Xysticus natalensis is a species of spider in the family Thomisidae. It occurs in Mozambique, Zimbabwe, Lesotho, Eswatini, and South Africa, and is commonly known as the common xysticus ground crab spider.

==Distribution==
Xysticus natalensis occurs across five southern African countries: Mozambique, Zimbabwe, Lesotho, Swaziland (now Eswatini), and South Africa. In South Africa, the species is distributed across seven provinces, Eastern Cape, Free State, Gauteng, KwaZulu-Natal, Limpopo, Mpumalanga, and North West. The species occurs at altitudes ranging from 27 to 2,331 m above sea level.
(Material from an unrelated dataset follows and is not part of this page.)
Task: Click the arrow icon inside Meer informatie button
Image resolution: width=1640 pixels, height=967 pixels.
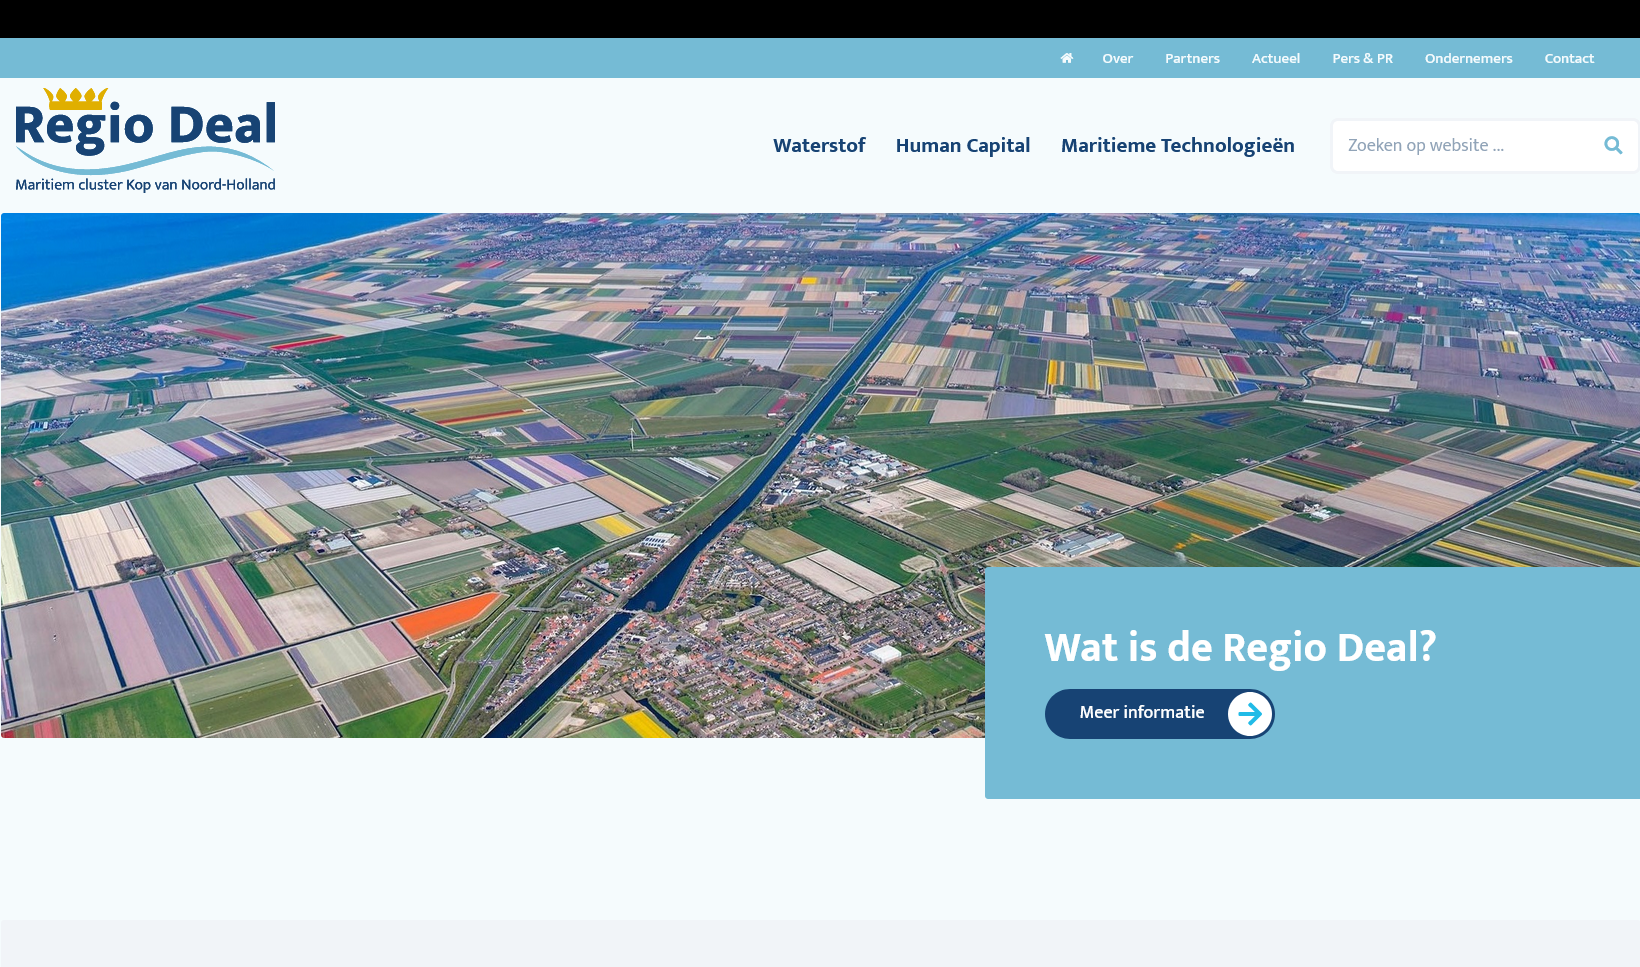Action: [1249, 714]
Notable South African locations include Addo Elephant National Park, Erfenis Dam Nature Reserve, Amanzi Private Game Reserve, Ezemvelo Nature Reserve, Irene, Kliprivierberg Nature Reserve, Richards Bay, Umhlali, Ndumo Game Reserve, Ithala Game Reserve, Tembe Elephant Park, Rust de Winter, Lhuvhondo Nature Reserve, Kruger National Park, Blouberg Nature Reserve, Marble Hall, Nelspruit, Brondal, Hartbeespoort Experimental Farm, and Magaliesberg.

==Habitat and ecology==
Xysticus natalensis is a common species found under stones during the day. The species inhabits fynbos, grassland, and savanna biomes. It has also been found in agricultural crops including avocado, macadamia, cotton, strawberries, and sugar cane. At Ndumo Game Reserve, the species has been found associated with the bark of Vachellia xanthophloea.

==Conservation==
Xysticus natalensis is listed as Least Concern by the South African National Biodiversity Institute due to its wide geographical range. The species is protected in several protected areas including Addo National Park, Amanzi Private Game Reserve, Blouberg Nature Reserve, Luvhondo Nature Reserve, Ndumo Game Reserve, and Kruger National Park. No conservation actions are recommended.

==Taxonomy==
The species was originally described by Reginald Frederick Lawrence in 1938 from Umhlali in KwaZulu-Natal. African species of Xysticus have not been revised, and the species is known from both sexes.